[ADR] De-couple stateful and stateless resources from Service Resources group
Problem Identified
The service resources contain multiple stateful resources such as Storage Account, Redis cache and Postgres DB. Recreating these resources is not always acceptable especially when they contain production data.
Impact
Upgrade of any resource in Services Resources group requires us to bring down the partial / entire resource group which results in Downtime.
Proposed Solution
Here is an approach using which we can scale resources in Service Resources as many times as required without having to incur downtime.
The idea is to decouple stateless and stateful resources.
This is a migration strategy, hence would contain multiple steps.
Phase – 1
A new resource group (say deployment resources) will be created that will contain all the stateless resources that were part of the Service Resources group. This includes VNet, Subnets, App Gateway, AKS, AKS Config (namespaces, secrets etc) and Helm config.
The client creates the new resource group and will make sure that all the services are up and running.

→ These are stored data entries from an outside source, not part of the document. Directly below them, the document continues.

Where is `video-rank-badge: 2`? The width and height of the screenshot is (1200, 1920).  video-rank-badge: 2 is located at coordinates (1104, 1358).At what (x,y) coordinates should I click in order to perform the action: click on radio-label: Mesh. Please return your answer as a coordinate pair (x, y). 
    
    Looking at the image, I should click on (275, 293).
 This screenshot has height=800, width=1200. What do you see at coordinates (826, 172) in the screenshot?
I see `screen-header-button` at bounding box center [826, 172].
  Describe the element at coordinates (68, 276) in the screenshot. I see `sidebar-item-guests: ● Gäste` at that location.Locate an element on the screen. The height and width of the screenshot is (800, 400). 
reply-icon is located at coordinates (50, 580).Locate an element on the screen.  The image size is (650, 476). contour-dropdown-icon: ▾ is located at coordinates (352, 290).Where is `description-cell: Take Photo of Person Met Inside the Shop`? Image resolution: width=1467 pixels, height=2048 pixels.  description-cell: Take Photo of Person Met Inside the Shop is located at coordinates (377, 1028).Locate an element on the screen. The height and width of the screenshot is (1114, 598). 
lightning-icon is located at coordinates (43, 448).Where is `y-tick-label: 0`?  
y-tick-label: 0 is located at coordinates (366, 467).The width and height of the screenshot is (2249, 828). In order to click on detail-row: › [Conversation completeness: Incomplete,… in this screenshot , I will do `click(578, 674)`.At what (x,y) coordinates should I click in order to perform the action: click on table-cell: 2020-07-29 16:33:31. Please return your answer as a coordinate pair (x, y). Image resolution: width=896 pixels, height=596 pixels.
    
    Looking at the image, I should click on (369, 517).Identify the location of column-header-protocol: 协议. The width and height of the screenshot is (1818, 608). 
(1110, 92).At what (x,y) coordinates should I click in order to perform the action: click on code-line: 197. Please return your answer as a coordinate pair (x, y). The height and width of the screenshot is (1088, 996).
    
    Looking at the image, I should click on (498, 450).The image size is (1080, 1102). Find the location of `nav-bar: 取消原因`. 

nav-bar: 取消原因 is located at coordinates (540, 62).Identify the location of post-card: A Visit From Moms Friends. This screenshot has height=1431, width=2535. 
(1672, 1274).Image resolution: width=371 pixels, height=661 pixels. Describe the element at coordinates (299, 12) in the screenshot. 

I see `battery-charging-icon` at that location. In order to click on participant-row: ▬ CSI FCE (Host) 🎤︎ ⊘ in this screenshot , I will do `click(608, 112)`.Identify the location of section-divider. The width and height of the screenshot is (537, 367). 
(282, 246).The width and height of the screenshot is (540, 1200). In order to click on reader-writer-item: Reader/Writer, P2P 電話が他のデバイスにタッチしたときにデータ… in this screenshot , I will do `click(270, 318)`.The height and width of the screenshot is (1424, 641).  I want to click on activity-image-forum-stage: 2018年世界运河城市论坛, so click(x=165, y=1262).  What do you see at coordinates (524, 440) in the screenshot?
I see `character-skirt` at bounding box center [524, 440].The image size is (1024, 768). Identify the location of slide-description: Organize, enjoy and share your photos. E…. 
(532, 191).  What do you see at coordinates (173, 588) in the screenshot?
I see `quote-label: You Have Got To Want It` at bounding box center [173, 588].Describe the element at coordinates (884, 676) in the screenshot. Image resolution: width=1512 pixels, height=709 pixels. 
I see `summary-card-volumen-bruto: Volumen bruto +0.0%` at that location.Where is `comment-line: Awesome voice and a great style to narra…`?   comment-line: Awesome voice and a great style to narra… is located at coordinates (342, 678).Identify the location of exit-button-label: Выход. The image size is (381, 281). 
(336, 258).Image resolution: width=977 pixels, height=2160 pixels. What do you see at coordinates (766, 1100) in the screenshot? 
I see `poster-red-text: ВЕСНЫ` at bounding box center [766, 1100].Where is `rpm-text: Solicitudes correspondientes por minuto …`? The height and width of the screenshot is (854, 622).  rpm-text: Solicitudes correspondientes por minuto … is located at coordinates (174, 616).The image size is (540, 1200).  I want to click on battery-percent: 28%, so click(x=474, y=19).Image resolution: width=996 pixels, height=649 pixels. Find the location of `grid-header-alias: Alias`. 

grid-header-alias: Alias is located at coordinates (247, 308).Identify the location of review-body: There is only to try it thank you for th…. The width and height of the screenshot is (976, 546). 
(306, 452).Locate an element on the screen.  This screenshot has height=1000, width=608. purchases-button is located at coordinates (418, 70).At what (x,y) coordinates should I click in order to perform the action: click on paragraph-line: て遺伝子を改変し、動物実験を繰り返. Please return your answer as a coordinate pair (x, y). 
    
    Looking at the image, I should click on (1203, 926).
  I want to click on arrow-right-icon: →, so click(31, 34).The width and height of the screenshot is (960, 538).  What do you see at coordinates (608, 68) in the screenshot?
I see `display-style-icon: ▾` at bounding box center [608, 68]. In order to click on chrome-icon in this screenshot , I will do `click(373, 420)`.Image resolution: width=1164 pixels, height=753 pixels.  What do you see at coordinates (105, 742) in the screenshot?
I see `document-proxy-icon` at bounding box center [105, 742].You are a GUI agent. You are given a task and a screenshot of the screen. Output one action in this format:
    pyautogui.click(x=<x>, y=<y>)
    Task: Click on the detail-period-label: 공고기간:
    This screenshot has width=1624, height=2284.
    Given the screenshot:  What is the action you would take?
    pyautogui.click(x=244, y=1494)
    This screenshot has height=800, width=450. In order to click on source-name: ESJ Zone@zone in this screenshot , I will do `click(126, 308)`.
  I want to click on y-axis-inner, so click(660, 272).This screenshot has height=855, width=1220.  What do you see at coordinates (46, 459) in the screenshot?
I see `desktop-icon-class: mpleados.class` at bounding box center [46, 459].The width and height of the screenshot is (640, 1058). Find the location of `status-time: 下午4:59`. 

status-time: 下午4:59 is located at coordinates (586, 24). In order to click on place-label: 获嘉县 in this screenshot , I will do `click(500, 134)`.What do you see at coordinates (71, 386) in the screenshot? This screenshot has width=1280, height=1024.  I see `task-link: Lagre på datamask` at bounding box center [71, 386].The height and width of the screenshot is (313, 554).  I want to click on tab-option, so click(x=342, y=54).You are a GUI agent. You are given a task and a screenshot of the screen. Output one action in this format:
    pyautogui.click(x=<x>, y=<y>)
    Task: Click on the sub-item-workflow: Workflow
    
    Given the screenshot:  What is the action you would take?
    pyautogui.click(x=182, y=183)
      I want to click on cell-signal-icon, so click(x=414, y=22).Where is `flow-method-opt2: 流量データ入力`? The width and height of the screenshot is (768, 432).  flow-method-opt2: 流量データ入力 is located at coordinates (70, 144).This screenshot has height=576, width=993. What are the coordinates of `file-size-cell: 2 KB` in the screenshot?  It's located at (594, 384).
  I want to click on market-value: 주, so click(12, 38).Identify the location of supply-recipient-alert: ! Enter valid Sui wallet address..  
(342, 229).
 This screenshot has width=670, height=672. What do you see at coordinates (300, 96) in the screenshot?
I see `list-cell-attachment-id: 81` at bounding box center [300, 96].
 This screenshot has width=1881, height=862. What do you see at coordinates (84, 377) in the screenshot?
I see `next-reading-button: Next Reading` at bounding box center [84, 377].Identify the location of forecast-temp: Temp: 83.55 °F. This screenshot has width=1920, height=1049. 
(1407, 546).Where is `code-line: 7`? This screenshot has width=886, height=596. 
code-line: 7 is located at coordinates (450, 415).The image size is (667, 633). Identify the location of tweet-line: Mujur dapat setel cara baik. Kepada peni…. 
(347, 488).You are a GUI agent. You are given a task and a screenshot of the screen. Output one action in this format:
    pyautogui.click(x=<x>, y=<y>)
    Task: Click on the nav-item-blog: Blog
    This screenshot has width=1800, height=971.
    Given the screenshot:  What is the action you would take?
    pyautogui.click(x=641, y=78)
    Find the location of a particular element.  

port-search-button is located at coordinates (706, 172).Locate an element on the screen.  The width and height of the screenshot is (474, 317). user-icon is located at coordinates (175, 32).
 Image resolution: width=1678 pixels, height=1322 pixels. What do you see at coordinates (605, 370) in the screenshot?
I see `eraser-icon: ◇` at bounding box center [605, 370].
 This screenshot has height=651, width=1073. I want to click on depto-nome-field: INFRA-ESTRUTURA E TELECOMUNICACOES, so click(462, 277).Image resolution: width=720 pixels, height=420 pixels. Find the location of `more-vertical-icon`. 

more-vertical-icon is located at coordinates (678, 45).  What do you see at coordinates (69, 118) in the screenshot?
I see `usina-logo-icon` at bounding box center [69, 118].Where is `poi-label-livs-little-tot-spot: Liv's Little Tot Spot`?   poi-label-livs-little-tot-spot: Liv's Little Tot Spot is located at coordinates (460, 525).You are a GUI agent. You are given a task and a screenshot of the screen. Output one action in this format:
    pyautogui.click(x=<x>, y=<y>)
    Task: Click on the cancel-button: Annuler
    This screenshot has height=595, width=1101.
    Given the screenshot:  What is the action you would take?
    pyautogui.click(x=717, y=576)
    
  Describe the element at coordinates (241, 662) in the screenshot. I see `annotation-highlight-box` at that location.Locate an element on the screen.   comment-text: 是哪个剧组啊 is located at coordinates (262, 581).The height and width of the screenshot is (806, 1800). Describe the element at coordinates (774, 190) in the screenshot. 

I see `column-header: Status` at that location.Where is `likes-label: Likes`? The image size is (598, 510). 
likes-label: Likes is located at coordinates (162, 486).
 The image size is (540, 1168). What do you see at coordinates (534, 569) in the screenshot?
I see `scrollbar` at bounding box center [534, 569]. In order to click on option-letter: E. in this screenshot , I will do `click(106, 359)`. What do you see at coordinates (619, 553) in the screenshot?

Upon satisfaction, the client is expected to perform a DNS switch to divert the traffic to the newly created cluster setup. Once the traffic on the older setup is down to zero, phase-2 can be invoked.
Phase – 2
In this phase all the stateless resources that were part of the Service resources group will be deleted. So, the Service Resources will continue to host the common stateless resources that are required by the OSDU services.
Rollout Strategy
-
Create ADR for the changes
Implementation plan
-
Terraform changes – Carve out the terraform resources to a new resource group. -
Changes required in ADO Pipelines -
Changes required in Manual deployment -
Documentation – Migration strategy -
Deadline to delete Stateless resources permanently from Service resource group.